A steaming bowl of fusilli later, Madelyn dabbed red sauce from her mouth with a napkin and went to the couches to join Georgie. Though the fire wasn’t as high as when she came downstairs, white-hot coals shimmered at the bottom of the hearth, emitting more warmth than the licking flames had earlier.
Madelyn sat on the couch across from Georgie and watched as a log capsized, tumbling into the coals with a fizz of sparks.
"You made a great fire," she said to Georgie. With her belly full of pasta and a nap under her belt, the heart-wrenching talk of the afternoon felt miles away. They still had time to work through things. No matter what they wanted to do, the weather had them stuck.
Georgie stared into the fire, her face unreadable. She was curled up beneath a throw blanket and the only thing moving about her was a foot that poked out from the side of the throw, tapping restlessly. She may not have heard Madelyn's comment.
"It's nothing serious," said Georgie. Though she didn't turn to face Madelyn, the words sounded heavy with emotion.
"Oh, I don't know. Might not seem like it now, but if we have no heat, I'm definitely glad you know how to start and tend a fire. My post-apocalyptic knowledge is more like 'Ask Georgie for help' and 'Die if zombies find me'."
Madelyn found herself smiling just from
being near Georgie. She knew she sounded silly—that was often the case when she spent time with her best friend. Georgie was so withdrawn sometimes, so serious. It made Madelyn feel like a glass of champagne that couldn't stop bubbling.
"No. I mean that no one I've been on a date with is serious. Or that no dates have been serious. Whatever, you get the point."

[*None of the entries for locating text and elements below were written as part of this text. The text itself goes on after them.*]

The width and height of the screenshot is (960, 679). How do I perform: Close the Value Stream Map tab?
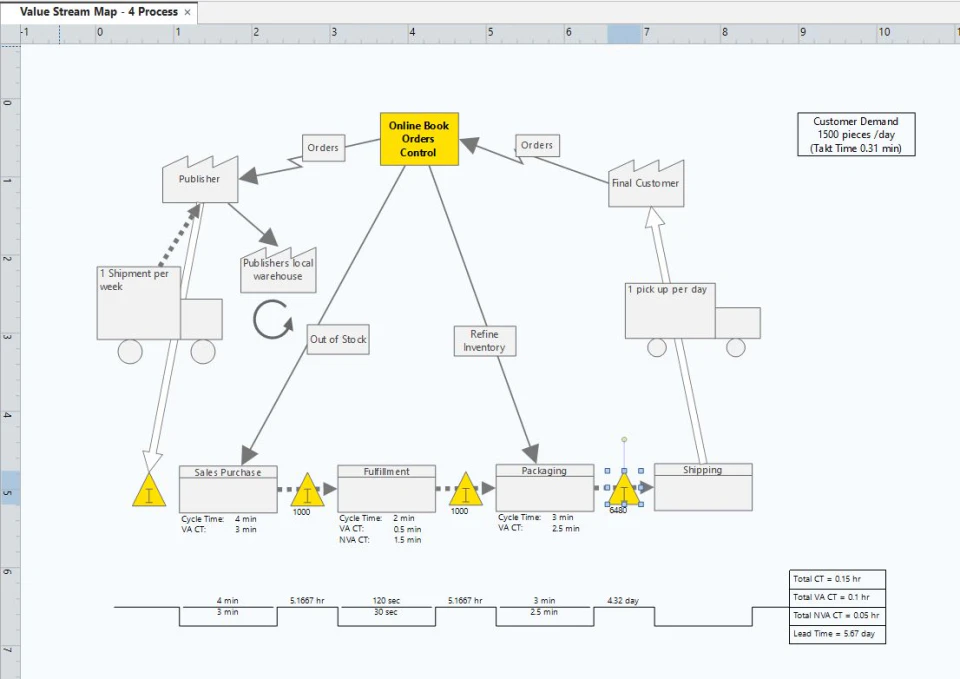tap(186, 12)

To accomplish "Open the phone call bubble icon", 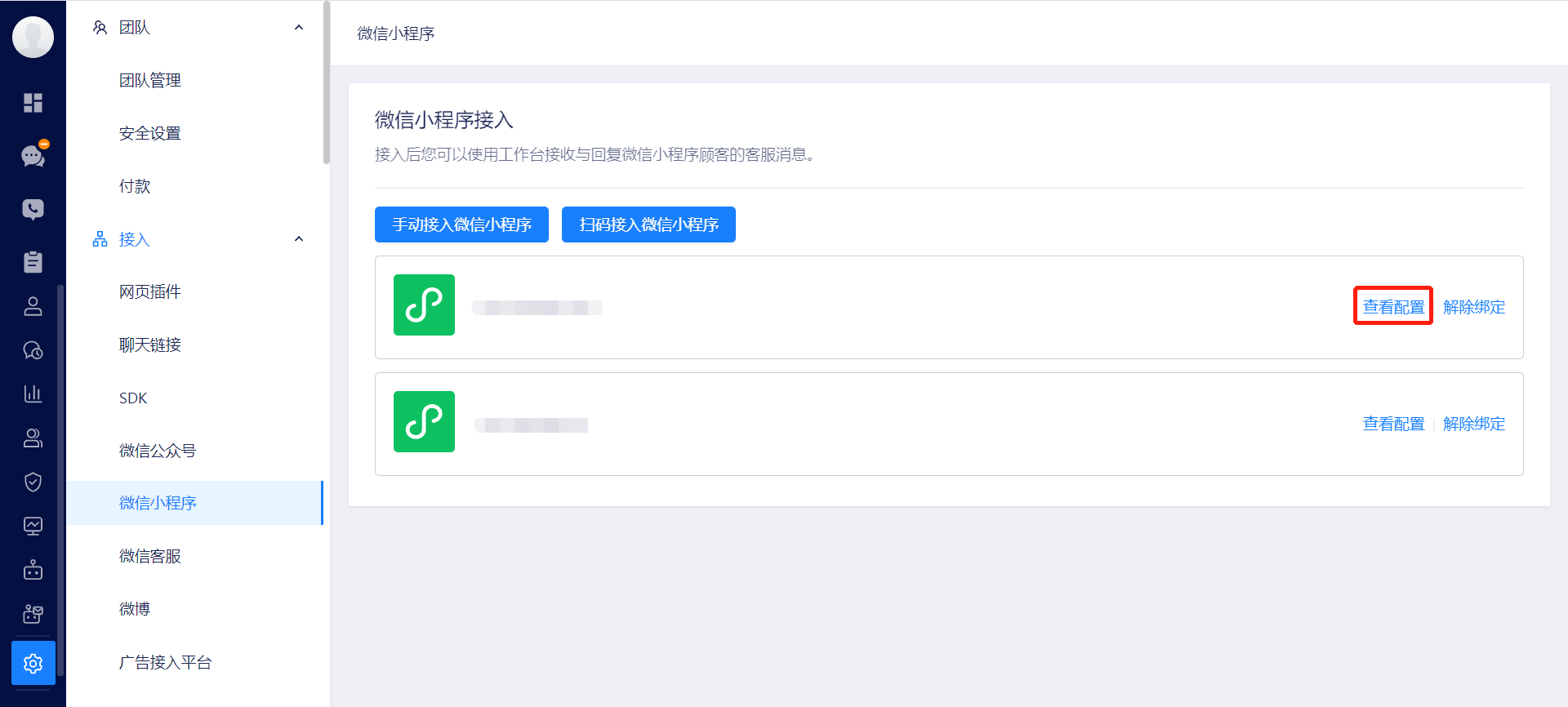I will coord(33,210).
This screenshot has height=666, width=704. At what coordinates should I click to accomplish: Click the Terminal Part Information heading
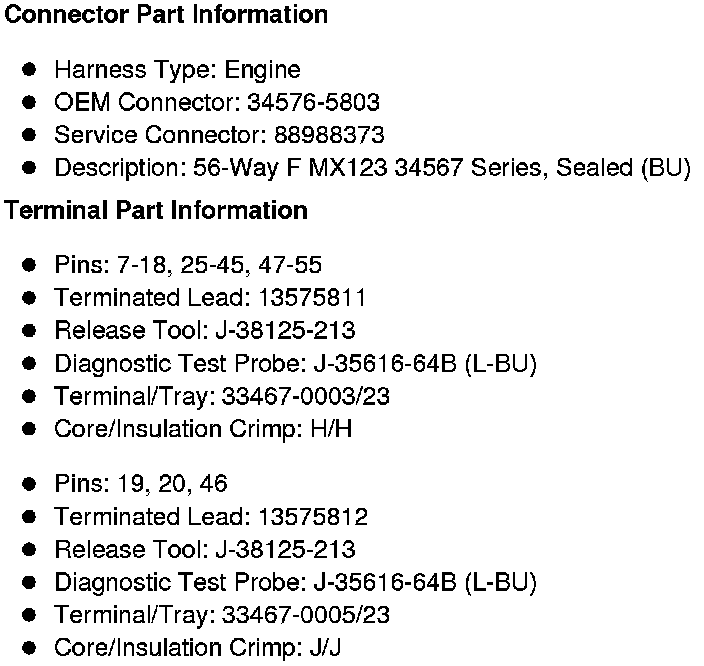coord(157,211)
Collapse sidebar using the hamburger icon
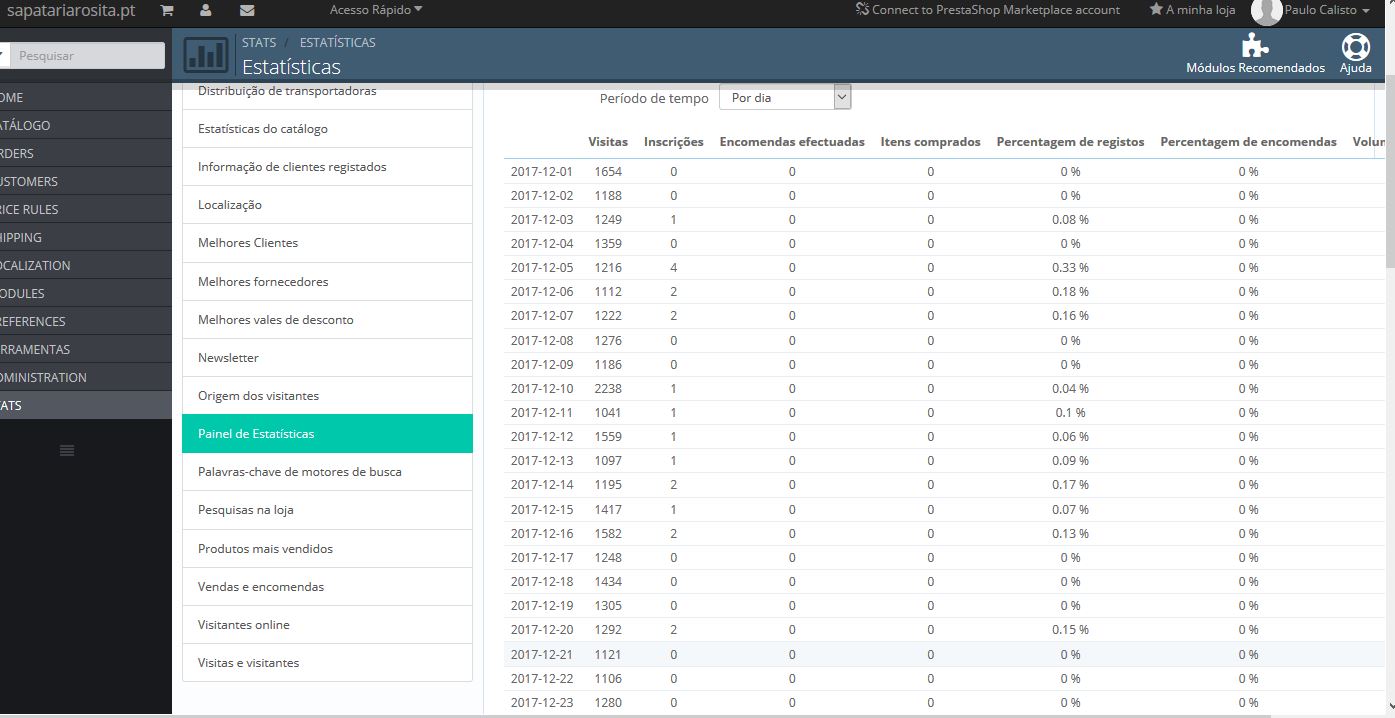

Pop. Fizz. The champagne shouldn't have been celebrating as much as it was, but Madelyn wasn't so altruistic as to wish her love interest off the market. She wanted Georgie to be happy, yes, but ideally that happiness could be found with her.
"I do," she said. "Thanks for telling me. Can I ask—"
But Madelyn wasn't able to finish her question because Georgie stood up abruptly. The glimpse of vulnerability she'd allowed Madelyn apparently couldn't be sustained. "Fire's not enough to keep this place warm all night. The pipes might freeze up, so we should run the taps just in case."
"Ok. Good idea." Madelyn followed Georgie to the main floor bathroom, where she cranked the tub to the slowest trickle possible while Georgie let the sink tap flow. In this proximity, it was hard not to notice the lean muscles that made up the lines of Georgie's body, the collarbone that ran across her shirt opening. Madelyn's nerves tingled while her eyes betrayed her.
"I like your shirt," she said, hoping a compliment would explain why she'd been staring. Georgie shrugged and grinned bashfully, holding out the sides of the button-up.
"This old thing? I've had it for years."
"I know. It looks good on you," Madelyn said. She walked out of the bathroom to fill the kitchen sink, hoping she'd finish blushing before Georgie saw her face.
Why couldn't she just keep things under wraps for a better time?
It wasn't like a snowstorm was the right moment to shower a friend in compliments. It had hardly been opportune for her to confess her feelings, either. Madelyn was just plain bad at the whole thing. She deserved the frustrations Georgie had been expressing, and then some.
They continued the task upstairs in each of the bathrooms and then settled back in near the fire. The wind outside provided a constant background noise, blasting the large glass panes in the front of the cabin with periodic gusts of snow.